Paul Tsongas had the unenviable task of speaking last, just after Harkin.  I'd pre-arranged an interview for just after his speech and he met me, as agreed, near a coat rack in the lobby.  I monopolized Tsongas for about ten minutes, knowing he wouldn't be back before the caucuses and this was my last chance.  He patiently and thoroughly answered all my questions, and then we shook hands.  As I said "Thank you, Senator," I turned around and saw a national crew from ABC News standing behind me.  Tsongas could see them while I was interviewing him, yet he'd given the local public radio guy from a rival's home state that he'd already written off a full interview, while he kept the network TV crew waiting.  One of the classiest things I ever saw.

Last year saw the biggest non-caucus JJ.  3,500 people showed up at Hy-Vee Hall to see Bill Clinton.  Clinton 42 made only a couple brief references to his spouse, but HILLARY 2008 signs were everywhere outside the hall as supporters promoted her as-yet unannounced candidacy.  Leading with a disclaimer, the ex-president urged Democrats to "forget about 2008" and concentrate on the 2006 election, then only three weeks away.  In an unusual arrangement, the big speaker went first rather than last, and Chet Culver capped off the evening.  His predecessor Tom Vilsack got bigger cheers after Culver spoke, when he announced Chet's 46-39 lead over Jim Nussle in the Iowa Poll set to be published in the next morning's Des Moines Register.  (That one panned out, but Denise O'Brien's 19 point lead in the Secretary of Agriculture race vanished by Election Day.)

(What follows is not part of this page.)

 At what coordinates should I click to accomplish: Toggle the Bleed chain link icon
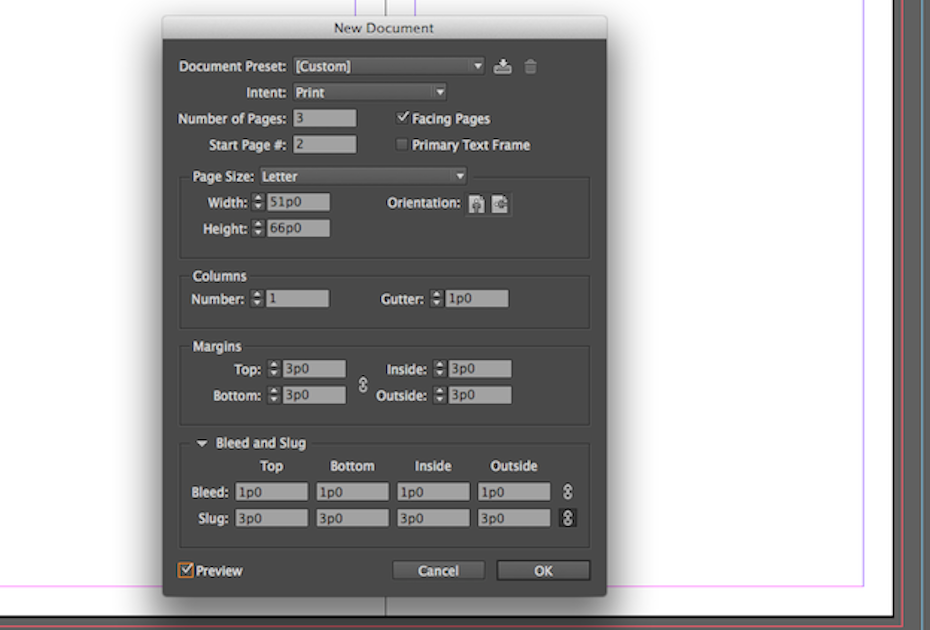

Keynote speakers in non-caucus years included Joe Biden in 2000 and two Democrats fresh off defeats: Al Gore in 2001 and Tom Daschle in 2005.  Al Franken, then just a funny guy but now a U.S. Senate candidate, spoke in 2004.  The 1993 dinner featured a tribute to two of the founding fathers of the modern Iowa Democratic Party.  Former senator John Culver spoke first, but the highlight was the peel the paint off the walls oratory from former governor and senator Harold Hughes, making one of his last Iowa speeches before his death three years later.